Convert row-local Euclidean latent blocks to Riemannian tangent blocks.

This is the only arrow-Schur algebra change needed for manifold latents: g_t, H_tt, and each H_tβ column are projected to T_{t_i}M, while the shared β block and Schur structure remain untouched. Embedded constrained manifolds carry a pinned normal block so the existing ambient Cholesky factorization still works; all RHS terms live in the tangent space, so the solved update retracts cleanly.

pub fn solve( &self, ridge_t: f64, ridge_beta: f64, ) -> Result<(Array1<f64>, Array1<f64>, PcgDiagnostics), ArrowSchurError>

Schur-eliminate the per-row latent block and solve for (Δt, Δβ, diag).

This uses ArrowSolveOptions::automatic: BA dense RCS for K <= 2000, and Agarwal-style inexact Schur PCG above that size. Call ArrowSchurSystem::solve_with_options to force Square-Root BA or a specific inexact solve policy.

Returns (delta_t, delta_beta, PcgDiagnostics) with delta_t flat row-major of length N · d and delta_beta of length K. The sign convention matches solve_newton_direction_dense: the returned increments satisfy the bordered system with RHS [-g_t; -g_β], i.e. they are the negated solutions of the standard Newton-direction formulation. PcgDiagnostics is zero-valued for the Direct path and carries live counters (PCG iters, ridge escalations, residual) for InexactPCG.

ridge_t and ridge_beta are nonnegative diagonal regularizers added to the latent and β blocks respectively before factorization — used by the LM damping outer wrapper to recover from near-singular inner steps. Pass 0.0 for both to obtain the unregularized Newton direction.

pub fn solve_with_lm_escalation( &self, ridge_t: f64, ridge_beta: f64, ) -> Result<(Array1<f64>, Array1<f64>, PcgDiagnostics), ArrowSchurError>

Solve with the standard LM-style ridge escalation: if a per-row H_tt + ridge_t·I Cholesky pivot is non-PD, or the reduced Schur factor fails, geometrically grow both ridges and retry. This is the same Ceres-style proximal correction the Newton driver in run_joint_fit_arrow_schur performs around solve, lifted into the system itself so every entry point (predict OOS reconstruction, single-shot Newton refinement, …) is self-healing against the pathological per-row blocks produced by PCA-seeded latent coordinates on subset / new data — see #163 and #175.

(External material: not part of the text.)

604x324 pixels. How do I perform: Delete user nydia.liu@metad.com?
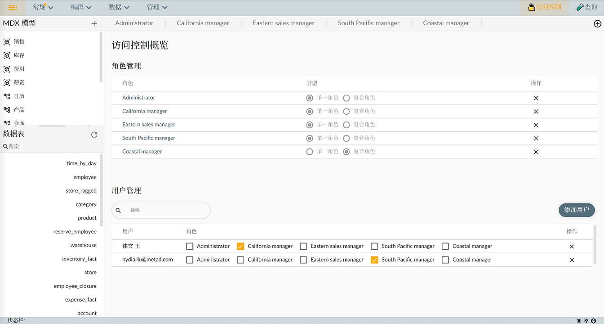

ridge_t / ridge_beta are the caller-nominal Tikhonov ridges; the escalation only adds extra damping on top of them when the factor fails. PCG / AdaptiveCorrection failures are left untouched because they are not factorization-recoverable.

pub fn solve_with_options( &self, ridge_t: f64, ridge_beta: f64, options: &ArrowSolveOptions, ) -> Result<(Array1<f64>, Array1<f64>, PcgDiagnostics), ArrowSchurError>

Solve with an explicit BA Schur mode, returning (Δt, Δβ, PcgDiagnostics).

ArrowSolverMode::Direct is the classic dense reduced-camera-system Cholesky path; ArrowSolverMode::SqrtBA forms the same dense system through Square-Root BA factors; ArrowSolverMode::InexactPCG runs inexact-step LM on the reduced system with Jacobi-preconditioned Steihaug-CG. PcgDiagnostics is zero-valued for Direct/SqrtBA and carries live counters for InexactPCG (iterations, matvec calls, preconditioner escalations, final relative residual, stopping reason).

Trait Implementations

impl Clone for ArrowSchurSystem

fn clone(&self) -> Self

Returns a duplicate of the value.

fn clone_from(&mut self, source: &Self)

Performs copy-assignment from source.